En honor a la verdad, es inapropiado llamar abstención a la no concurrencia a un acto viciado de origen y desarrollo. En este sentido, en el aludido podcast se evita el uso del vocablo, al menos en este párrafo: «Para Guaidó y los partidos que le acompañan no participar en esta elección ha sido la decisión correcta […] participar se habría traducido en una gran derrota política y electoral como consecuencia de las condiciones electorales y una enorme dispersión del voto generada por una estrategia que incluye el control del Consejo Nacional Electoral, la intervención y expropiación de los partidos mayoritarios de oposición a menos de seis meses de la elección, la incertidumbre aún existente sobre nuevas reglas que han implicado hasta ahora el incremento de 110 curules y las dudas sin despejar sobre cuál será el sistema de votación, el número de mesas y la ubicación final de los centros, además de las condiciones de clientelismo competitivo, que es una estrategia común, conocida, analizada y bien documentada en múltiples trabajos académicos, tanto foráneos como propios».
He citado textual y desmesuradamente a Benigno Alarcón, para no plagiarle, pues suscribo en su totalidad el texto transcrito. Mientras lo copiaba se produjo el inevitable apagón del día.

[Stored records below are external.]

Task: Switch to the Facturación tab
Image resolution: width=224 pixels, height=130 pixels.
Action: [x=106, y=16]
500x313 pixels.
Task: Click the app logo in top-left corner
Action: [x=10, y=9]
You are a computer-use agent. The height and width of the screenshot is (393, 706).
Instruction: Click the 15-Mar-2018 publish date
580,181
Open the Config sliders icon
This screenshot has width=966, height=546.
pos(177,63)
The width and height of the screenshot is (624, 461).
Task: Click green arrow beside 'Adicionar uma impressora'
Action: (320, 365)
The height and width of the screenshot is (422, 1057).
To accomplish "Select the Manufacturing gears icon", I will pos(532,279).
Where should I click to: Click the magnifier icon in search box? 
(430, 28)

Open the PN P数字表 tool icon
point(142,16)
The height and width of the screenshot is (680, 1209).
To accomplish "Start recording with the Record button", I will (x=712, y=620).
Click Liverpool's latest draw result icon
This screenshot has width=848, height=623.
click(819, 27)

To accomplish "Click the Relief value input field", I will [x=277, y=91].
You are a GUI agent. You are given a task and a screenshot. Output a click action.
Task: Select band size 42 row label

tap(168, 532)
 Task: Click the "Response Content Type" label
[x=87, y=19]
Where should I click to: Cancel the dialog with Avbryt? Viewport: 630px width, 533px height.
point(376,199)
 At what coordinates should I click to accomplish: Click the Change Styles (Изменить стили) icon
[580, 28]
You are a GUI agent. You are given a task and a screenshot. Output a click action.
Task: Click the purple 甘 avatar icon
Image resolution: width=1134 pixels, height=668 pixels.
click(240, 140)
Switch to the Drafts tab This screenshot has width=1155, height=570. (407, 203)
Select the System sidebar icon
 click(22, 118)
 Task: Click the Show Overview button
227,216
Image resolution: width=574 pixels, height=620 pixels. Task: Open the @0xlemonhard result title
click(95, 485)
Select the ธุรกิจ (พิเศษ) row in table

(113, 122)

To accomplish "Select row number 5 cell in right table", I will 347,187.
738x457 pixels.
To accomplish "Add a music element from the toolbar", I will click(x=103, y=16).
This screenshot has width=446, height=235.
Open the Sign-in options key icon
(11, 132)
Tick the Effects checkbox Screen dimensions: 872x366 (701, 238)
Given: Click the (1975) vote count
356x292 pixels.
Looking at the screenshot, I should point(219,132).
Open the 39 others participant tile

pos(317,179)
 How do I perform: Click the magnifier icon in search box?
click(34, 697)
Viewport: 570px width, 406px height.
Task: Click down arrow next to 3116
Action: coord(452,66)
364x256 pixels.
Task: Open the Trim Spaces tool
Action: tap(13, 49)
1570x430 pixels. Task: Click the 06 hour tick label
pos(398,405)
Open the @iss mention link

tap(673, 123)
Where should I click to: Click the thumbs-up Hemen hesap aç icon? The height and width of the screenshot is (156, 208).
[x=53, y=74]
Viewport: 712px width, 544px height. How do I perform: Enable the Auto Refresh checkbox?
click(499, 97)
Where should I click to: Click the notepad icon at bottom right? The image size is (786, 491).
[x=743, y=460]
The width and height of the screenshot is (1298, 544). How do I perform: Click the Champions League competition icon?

Cuando ya había perdido la noción del tiempo transcurrido durante el blackout y, por supuesto, el hilo conductor de estas líneas, se hizo la luz y se me prendió el bombillo del pensamiento ilusorio. Y comencé a preguntarme si podrían celebrarse votaciones de persistir el estado de emergencia y la epiléptica cuarentena derivadas de la pandemia. En un país gobernado con sensatez se postergarían. En este campamento minero mal administrado, se llevarán a cabo cueste lo que cueste un litro de gasolina, ¡seguid el ejemplo de Bielorrusia! ¿No se realizó acaso el 15 de diciembre de 1999, en pleno deslave, el referéndum constituyente para aprobar con irrisoria concurrencia la bazofia constitucional vigente? Por lo demás, nada de raro tendría que el venidero 6 de diciembre se produjese un megaapagón a escala nacional y las gentes deban votar sin ver, amordazadas con sus tapabocas y jugando a la gallinita ciega.